Flags of Our Fathers (2006) is the one of two films by Clint Eastwood set on the Pacific island of Iwo Jima during the epic battles that took place on that island during WWII. The other film, Letters from Iwo Jima, earned Oscar nods for best picture, directing and screenplay, and won an Oscar for best sound. Letters from Iwo Jima depicts the hardship and struggle from a Japanese point of view and largely focuses on the events that took place during the battle. Flags of Our Fathers on the other hand, tells the tale from the U.S. perspective and focuses on the famous photo of U.S. Marines triumphantly raising the flag on Mt. Siribachi.
The focus of Flags of Our Fathers differs significantly from Letters from Iwo Jima. In Flags of Our Fathers we learn of the back story behind the famous photo mentioned above. We learn how the U.S. Government used the photo and the individuals featured for PR and war bond promotional purposes – maybe akin to how the death of former NFL player Pat Tilman was inacurately portrayed in a sleezy bid to drum up support for the so called War on Terror.
One area I believe the film excells is in its depiction of Native American marine, Ira Hayes, who suffering from survivors guilt, alcoholism, and PTSD, has a tremendously difficult time in adapting to the newfound stardom forced upon him during the whirlwind tour across the U.S. to promote war bonds. In particular, I like how Eastwood focused on his fate a little more than the other central characters and demonstrated that war has consequences beyond the battlefield, even for those pinned as heros. It was tragic really.

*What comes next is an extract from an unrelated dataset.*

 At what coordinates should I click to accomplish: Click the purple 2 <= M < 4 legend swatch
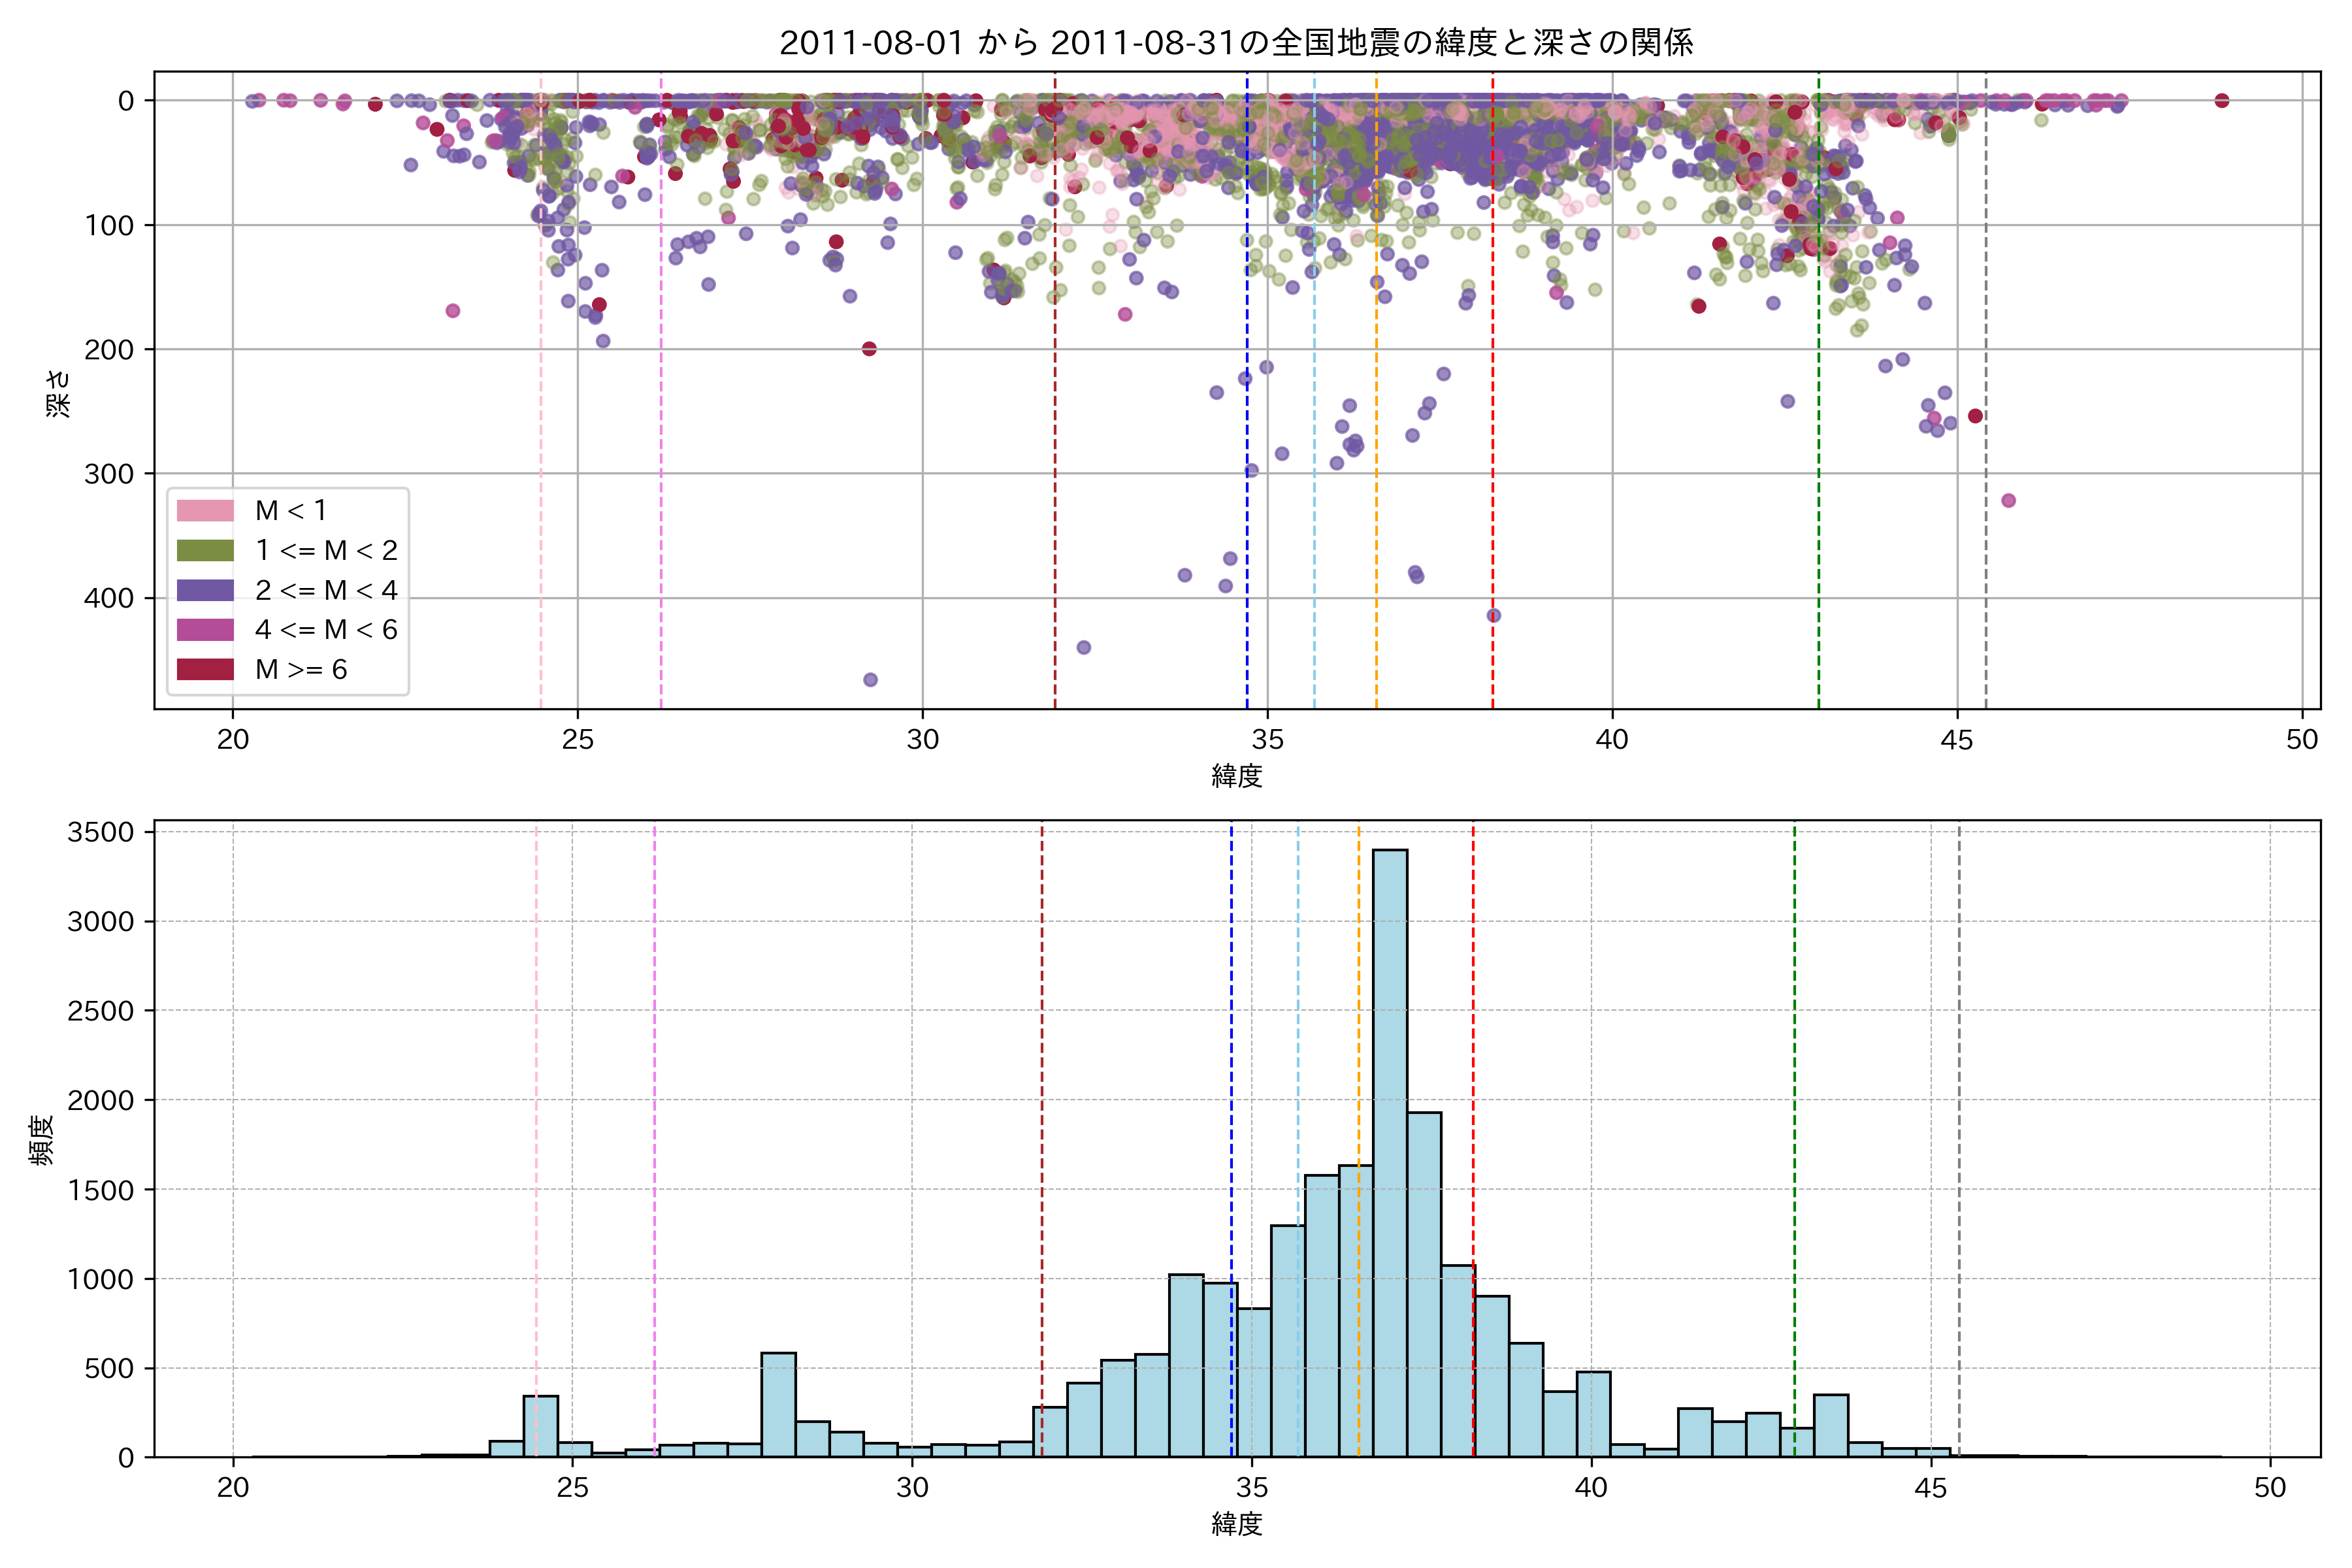click(x=205, y=590)
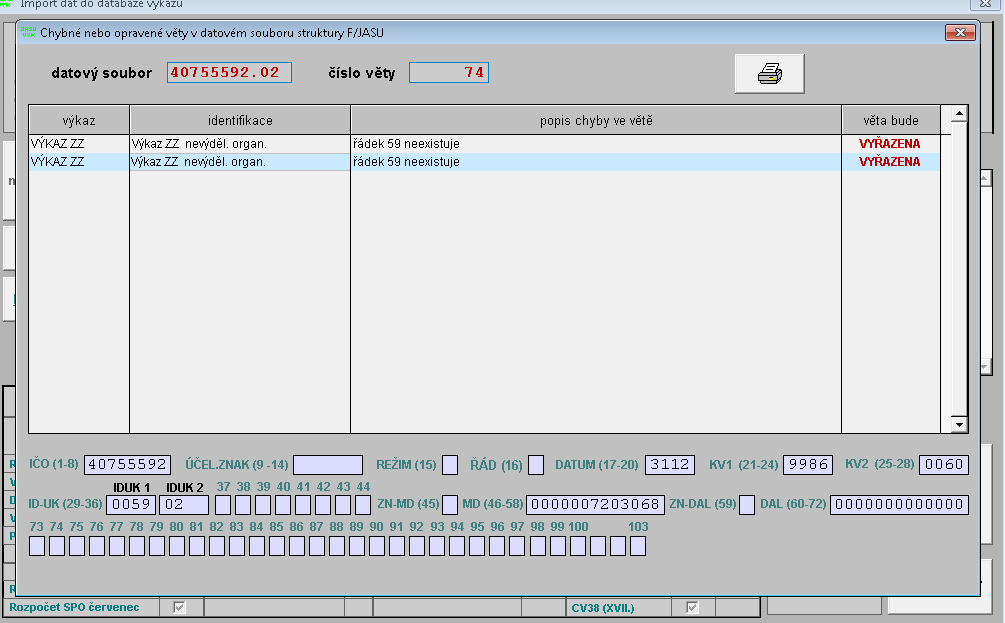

On its own, Flags of Our Fathers is really a marginal war film. Despite the unique peek into the backstory behind the famous raising of Old Glory atop Mt. Siribachi, the film lacked conviction and believability in the actors. Compared to other relatively recent WWII films and series such as Saving Private Ryan, the HBO series Band of Brothers, and its award winning cousin Letters from Iwo Jima, I believe this film finishes a distant fourth.